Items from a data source
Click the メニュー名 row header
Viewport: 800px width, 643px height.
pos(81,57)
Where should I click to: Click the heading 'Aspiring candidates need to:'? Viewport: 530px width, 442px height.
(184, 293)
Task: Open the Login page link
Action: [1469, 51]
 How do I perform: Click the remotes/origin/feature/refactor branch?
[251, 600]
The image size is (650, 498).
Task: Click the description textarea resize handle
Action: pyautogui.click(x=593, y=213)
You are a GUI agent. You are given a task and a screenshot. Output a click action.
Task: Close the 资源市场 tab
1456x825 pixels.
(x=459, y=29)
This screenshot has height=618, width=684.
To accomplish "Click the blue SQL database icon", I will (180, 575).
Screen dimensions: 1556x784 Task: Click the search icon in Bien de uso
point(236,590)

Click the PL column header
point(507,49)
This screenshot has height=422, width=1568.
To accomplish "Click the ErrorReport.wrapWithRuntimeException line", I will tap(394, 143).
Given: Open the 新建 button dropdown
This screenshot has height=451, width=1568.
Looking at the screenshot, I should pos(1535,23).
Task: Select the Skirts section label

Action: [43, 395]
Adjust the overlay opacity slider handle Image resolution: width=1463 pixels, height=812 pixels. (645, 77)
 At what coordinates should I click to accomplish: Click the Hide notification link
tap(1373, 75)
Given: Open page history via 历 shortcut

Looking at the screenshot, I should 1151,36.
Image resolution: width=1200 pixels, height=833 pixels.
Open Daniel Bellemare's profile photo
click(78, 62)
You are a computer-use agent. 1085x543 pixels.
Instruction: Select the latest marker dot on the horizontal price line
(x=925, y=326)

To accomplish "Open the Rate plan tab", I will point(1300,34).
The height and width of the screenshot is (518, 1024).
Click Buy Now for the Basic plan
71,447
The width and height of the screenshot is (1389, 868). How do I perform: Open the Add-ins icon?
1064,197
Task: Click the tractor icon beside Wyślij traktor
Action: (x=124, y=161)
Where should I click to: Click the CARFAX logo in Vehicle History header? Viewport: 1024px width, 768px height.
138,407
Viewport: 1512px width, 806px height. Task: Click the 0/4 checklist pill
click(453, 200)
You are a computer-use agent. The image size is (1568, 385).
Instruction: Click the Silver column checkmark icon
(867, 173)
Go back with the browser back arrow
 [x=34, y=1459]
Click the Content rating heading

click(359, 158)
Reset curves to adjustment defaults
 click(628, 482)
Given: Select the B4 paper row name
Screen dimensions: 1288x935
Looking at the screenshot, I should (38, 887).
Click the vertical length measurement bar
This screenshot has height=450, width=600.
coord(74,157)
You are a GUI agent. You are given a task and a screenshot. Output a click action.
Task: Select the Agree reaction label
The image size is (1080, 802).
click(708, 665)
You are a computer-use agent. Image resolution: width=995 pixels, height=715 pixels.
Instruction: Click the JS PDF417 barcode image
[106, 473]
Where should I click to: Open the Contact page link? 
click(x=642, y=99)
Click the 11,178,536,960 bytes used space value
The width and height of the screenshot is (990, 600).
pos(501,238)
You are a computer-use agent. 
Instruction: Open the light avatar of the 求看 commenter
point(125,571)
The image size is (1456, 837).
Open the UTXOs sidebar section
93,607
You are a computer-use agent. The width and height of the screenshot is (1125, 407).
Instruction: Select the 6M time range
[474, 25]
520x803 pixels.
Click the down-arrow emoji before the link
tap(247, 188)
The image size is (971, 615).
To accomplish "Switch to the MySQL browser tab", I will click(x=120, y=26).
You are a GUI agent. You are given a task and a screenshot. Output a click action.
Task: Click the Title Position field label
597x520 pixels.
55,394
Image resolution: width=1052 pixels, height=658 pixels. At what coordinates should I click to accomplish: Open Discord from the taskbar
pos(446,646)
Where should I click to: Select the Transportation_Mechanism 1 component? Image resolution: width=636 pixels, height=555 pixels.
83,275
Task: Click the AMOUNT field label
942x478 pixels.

• Task instructions: Which lines in the records above contain the word "field"? Return each of them.

• Response:
Task: Click the Title Position field label
Task: Click the AMOUNT field label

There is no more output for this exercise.